Maxson's voice didn't waver. "Losses are the price of vigilance, Paladin."
He turned toward the map again, watching the soft green pulse of Sanctuary's icon. "They think because they light candles and sing songs, they can build a new world. But they forget—civilization isn't built on sentiment. It's built on strength."
A long silence followed. The only sound was the low hum of the Prydwen's engines.
Finally, Proctor Quinlan spoke, his voice hesitant. "Elder… if I may, what if their message spreads faster than we can contain it? The radio signal is strong, and morale reports from our ground patrols indicate settlers are growing… sympathetic. To their cause."

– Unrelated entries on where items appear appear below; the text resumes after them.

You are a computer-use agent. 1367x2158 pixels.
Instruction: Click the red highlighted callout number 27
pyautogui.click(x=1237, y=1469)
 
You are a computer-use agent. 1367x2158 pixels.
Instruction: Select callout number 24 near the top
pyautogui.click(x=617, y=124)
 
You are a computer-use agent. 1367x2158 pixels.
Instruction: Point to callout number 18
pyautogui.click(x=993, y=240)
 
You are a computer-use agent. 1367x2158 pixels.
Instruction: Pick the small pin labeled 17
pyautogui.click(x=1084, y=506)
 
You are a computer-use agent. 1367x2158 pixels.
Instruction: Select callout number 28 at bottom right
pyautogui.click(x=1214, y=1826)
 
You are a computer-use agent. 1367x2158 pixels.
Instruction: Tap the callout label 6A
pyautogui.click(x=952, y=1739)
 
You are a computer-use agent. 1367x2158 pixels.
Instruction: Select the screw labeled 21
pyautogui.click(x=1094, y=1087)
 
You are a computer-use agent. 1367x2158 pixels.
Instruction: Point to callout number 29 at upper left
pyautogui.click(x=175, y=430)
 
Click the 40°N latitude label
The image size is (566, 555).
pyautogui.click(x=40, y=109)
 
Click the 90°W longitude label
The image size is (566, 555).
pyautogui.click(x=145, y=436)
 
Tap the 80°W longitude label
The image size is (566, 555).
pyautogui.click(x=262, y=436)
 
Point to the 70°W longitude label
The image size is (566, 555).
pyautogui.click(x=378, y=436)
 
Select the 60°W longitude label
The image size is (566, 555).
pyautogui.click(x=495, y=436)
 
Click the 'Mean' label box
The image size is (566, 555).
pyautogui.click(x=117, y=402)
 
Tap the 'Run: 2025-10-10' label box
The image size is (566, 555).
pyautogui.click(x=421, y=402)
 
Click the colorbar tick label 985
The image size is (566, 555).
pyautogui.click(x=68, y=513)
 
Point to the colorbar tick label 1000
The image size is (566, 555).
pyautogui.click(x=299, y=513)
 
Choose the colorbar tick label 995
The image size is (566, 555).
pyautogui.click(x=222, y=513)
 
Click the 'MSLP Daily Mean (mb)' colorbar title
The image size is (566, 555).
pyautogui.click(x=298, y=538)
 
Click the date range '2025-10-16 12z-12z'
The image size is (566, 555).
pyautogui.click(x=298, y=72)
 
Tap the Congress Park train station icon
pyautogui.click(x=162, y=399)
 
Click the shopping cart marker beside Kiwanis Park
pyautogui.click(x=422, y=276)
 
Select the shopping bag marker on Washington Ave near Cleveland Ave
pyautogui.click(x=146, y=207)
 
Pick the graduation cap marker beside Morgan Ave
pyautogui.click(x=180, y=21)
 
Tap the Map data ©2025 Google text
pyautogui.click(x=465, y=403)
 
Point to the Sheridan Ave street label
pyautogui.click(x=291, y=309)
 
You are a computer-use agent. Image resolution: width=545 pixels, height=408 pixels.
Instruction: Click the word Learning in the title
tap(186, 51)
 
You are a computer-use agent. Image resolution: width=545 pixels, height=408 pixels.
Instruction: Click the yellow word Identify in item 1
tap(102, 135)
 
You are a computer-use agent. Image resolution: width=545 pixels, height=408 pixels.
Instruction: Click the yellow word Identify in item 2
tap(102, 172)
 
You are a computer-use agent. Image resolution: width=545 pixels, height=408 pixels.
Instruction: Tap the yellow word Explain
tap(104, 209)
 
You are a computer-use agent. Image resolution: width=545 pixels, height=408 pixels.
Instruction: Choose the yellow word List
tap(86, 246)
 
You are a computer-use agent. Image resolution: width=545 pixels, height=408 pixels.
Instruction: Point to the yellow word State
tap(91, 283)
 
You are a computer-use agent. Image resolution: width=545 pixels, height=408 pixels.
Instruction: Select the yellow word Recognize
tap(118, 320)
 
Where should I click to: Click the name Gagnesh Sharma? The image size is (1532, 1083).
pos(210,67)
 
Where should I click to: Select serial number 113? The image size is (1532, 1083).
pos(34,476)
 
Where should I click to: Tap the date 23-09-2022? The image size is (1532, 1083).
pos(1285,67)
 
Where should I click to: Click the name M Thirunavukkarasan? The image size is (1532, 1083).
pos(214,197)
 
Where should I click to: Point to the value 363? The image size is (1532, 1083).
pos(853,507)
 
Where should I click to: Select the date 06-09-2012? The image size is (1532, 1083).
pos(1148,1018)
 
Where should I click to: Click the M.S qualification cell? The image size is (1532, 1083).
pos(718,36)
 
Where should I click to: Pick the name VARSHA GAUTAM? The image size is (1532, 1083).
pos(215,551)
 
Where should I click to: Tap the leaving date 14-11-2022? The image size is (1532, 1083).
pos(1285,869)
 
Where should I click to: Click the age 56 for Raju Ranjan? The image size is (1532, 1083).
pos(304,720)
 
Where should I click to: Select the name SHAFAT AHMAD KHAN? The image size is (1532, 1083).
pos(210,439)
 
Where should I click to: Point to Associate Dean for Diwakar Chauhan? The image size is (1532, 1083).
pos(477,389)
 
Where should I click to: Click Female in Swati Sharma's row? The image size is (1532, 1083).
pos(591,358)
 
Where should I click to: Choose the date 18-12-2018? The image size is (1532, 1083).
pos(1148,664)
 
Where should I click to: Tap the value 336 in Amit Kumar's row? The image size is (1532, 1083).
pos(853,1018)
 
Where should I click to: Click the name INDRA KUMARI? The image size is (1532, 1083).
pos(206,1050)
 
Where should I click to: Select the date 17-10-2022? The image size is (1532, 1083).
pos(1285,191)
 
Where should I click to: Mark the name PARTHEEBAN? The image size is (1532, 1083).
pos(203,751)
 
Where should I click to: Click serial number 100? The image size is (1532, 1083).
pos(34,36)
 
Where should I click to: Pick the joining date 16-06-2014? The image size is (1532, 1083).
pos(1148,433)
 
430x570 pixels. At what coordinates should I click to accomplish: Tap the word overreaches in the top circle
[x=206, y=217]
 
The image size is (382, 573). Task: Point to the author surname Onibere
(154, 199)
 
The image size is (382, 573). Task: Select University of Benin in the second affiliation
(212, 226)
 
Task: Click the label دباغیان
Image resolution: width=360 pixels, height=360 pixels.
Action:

Maxson's expression hardened. "Then we'll remind the Commonwealth why the Brotherhood was feared in the first place."
He looked around the command deck, meeting each of their gazes in turn—Kells's rigid loyalty, Ingram's calculating eyes, Quinlan's cautious intellect, Cade's unease, Brandis's quiet doubt.
"They call it the Freemasons Republic," Maxson said, his tone low, deliberate. "But what they're building is a rival power—one that dares to stand equal to us. And I will not allow that."
He turned sharply toward the communications officer. "Keep that frequency monitored at all times. I want transcripts of every word they broadcast from this moment forward."
"Aye, sir."
The officer adjusted the dials. The radio crackled again, faint static filling the room. Somewhere beneath it, the faint strains of Piper's closing melody replayed—the tune Corporal Harris had once whistled, now woven into the soul of a nation Maxson didn't yet understand.
Maxson's eyes lingered on the speaker for a moment, and something unreadable flickered across his face. "They know how to play with emotion," he muttered, almost to himself. "They know the language of the people. But words don't win wars."
He turned back to his officers. "We do."
No one spoke after that. The command deck settled into the familiar rhythm of duty—data streams scrolling across monitors, boots clicking on metal, distant reports murmured through the comm lines. But beneath it all, a new kind of unease pulsed through the air.
________________________________________________
• Name: Sico
• Stats :
S: 8,44
P: 7,44
E: 8,44
C: 8,44
I: 9,44
A: 7,45
L: 7
• Skills: advance Mechanic, Science, and Shooting skills, intermediate Medical, Hand to Hand Combat, Lockpicking, Hacking, Persuasion, and Drawing Skills
• Inventory: 53.280 caps, 10mm Pistol, 1500 10mm rounds, 22 mole rats meat, 17 mole rats teeth, 1 fragmentation grenade, 6 stimpak, 1 rad x, 6 fusion core, computer blueprint, modern TV blueprint, camera recorder blueprint, 1 set of combat armor, Automatic Assault Rifle, 1.500 5.56mm rounds, power armor T51 blueprint, Electric Motorcycle blueprint, T-45 power armor, Minigun, 1.000 5mm rounds, Cryolator, 200 cryo cell, Machine Gun Turret Mk1 blueprint, electric car blueprint, Kellogg gun, Righteous Authority, Ashmaker, Furious Power Fist, Full set combat armor blueprint, M240 7.62mm machine guns blueprint, Automatic Assault Rifle blueprint, and Humvee blueprint.